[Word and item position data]
——

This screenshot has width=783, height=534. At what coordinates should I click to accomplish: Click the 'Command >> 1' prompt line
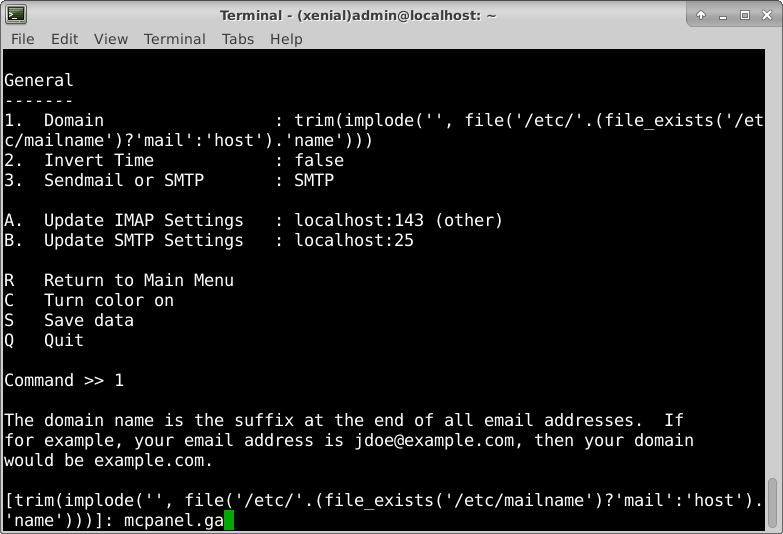pos(64,380)
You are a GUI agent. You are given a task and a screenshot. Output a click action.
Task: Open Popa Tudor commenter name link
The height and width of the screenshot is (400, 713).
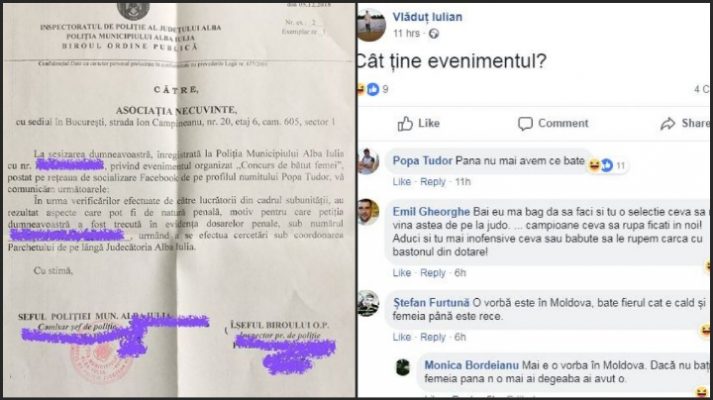click(x=422, y=160)
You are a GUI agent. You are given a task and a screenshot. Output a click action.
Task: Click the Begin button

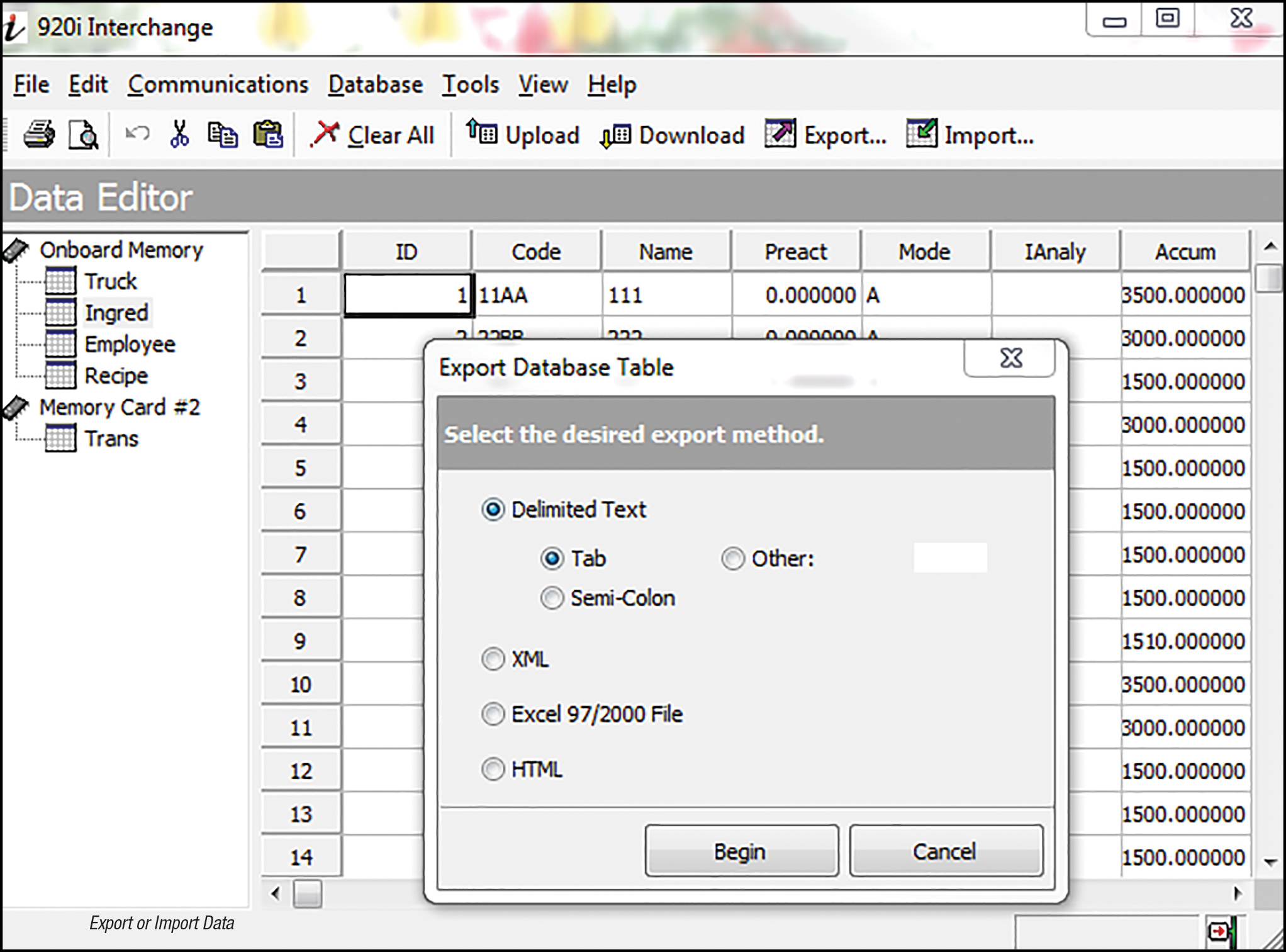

——

> THE EXERCISE
Please write out the whole listing above word for word, leaving the pictures out.

> WRITTEN RESPONSE
This screenshot has width=783, height=534. At what coordinates should I click to accomplish: Click the 'Command >> 1' prompt line
pos(64,380)
You are a GUI agent. You are given a task and a screenshot. Output a click action.
Task: Open Popa Tudor commenter name link
The height and width of the screenshot is (400, 713).
click(x=422, y=160)
You are a GUI agent. You are given a task and a screenshot. Output a click action.
Task: Click the Begin button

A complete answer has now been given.